Engineered hardwood floors range in a wide array of widths from 3-7 inches wide and in thicknesses from 3/8″-3/4″ they also come in a wide variety of domestic and exotic hardwood species and some are even available in the popular hand scraped styles. Some brands of engineered flooring have a thin .6 mm wear layer that can only be re-coated and cannot be sanded and refinished new again once they get worn, they have an average lifespan of between 20-30 years depending on traffic. Other brands or styles can have a thicker 2-6 mm thick wear layer that can be completely sanded and refinished new again 1-5 times if they ever needed to be. These thicker wear layer engineered floors are usually more expensive to purchase upfront but can last 40-100 or more years before having to be replaced.
Engineered wood products are used in a variety of ways, often in applications similar to solid wood products. Engineered wood products may be preferred over solid wood in some applications due to certain comparative advantages:
Engineered wood is felt to offer structural advantages for home construction.
Because engineered wood is man-made, it can be designed to meet application-specific performance requirements.

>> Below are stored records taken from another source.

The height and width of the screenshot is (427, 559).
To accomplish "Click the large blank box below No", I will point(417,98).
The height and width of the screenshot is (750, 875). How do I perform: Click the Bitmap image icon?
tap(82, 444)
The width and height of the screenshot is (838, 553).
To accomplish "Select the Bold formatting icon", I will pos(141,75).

Engineered wood products are versatile and available in a wide variety of thicknesses, sizes, grades, and exposure durability classifications, making the products ideal for use in unlimited construction, industrial and home project application.
Engineered wood products are designed and manufactured to maximize the natural strength and stiffness characteristics of wood. The products are very stable and some offer greater structural strength than typical wood building materials.

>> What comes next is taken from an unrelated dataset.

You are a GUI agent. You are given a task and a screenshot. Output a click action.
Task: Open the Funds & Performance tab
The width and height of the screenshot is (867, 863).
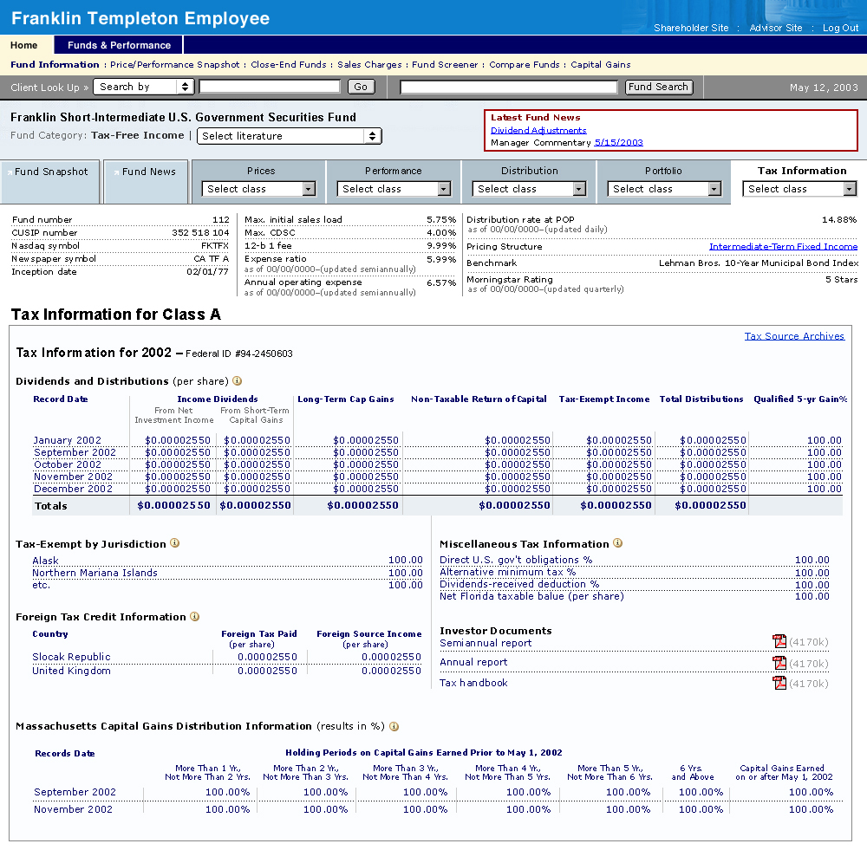point(119,45)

Glued laminated timber (glulam) has greater strength and stiffness than comparable dimensional lumber and, pound for pound, is stronger than steel.

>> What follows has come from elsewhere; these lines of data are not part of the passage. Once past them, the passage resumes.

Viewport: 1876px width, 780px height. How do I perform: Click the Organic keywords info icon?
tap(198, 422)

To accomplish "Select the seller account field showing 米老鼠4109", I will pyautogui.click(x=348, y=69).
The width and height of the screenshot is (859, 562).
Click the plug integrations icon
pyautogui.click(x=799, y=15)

Some engineered wood products offer more design options without sacrificing structural requirements.
Engineered wood panels are easy to work with using ordinary tools and basic skills. They can be cut, drilled, routed, jointed, glued, and fastened. Plywood can be bent to form curved surfaces without loss of strength. And large panel size speeds construction by reducing the number of pieces to be handled and installed.
Engineered wood products make more efficient use of wood. They can be made from small pieces of wood, wood that has defects or underutilized species.
Wooden trusses are competitive in many roof and floor applications, and their high strength-to-weight ratios permit long spans offering flexibility in floor layouts.
Sustainable design advocates recommend using engineered wood, which can be produced from relatively small trees, rather than large pieces of solid dimensional lumber, which requires cutting a large tree.
Some products may burn more quickly than solid lumber.
They require more primary energy for their manufacture than solid lumber.
The adhesives used in some products may be toxic. A concern with some resins is the release of formaldehyde in the finished product, often seen with urea-formaldehyde bonded products.
Cutting and otherwise working with some products can expose workers to toxic compounds.
Some engineered wood products, such as those specified for interior use, may be weaker and more prone to humidity-induced warping than equivalent solid woods. Most particle and fiber-based boards are not appropriate for outdoor use because they readily soak up water.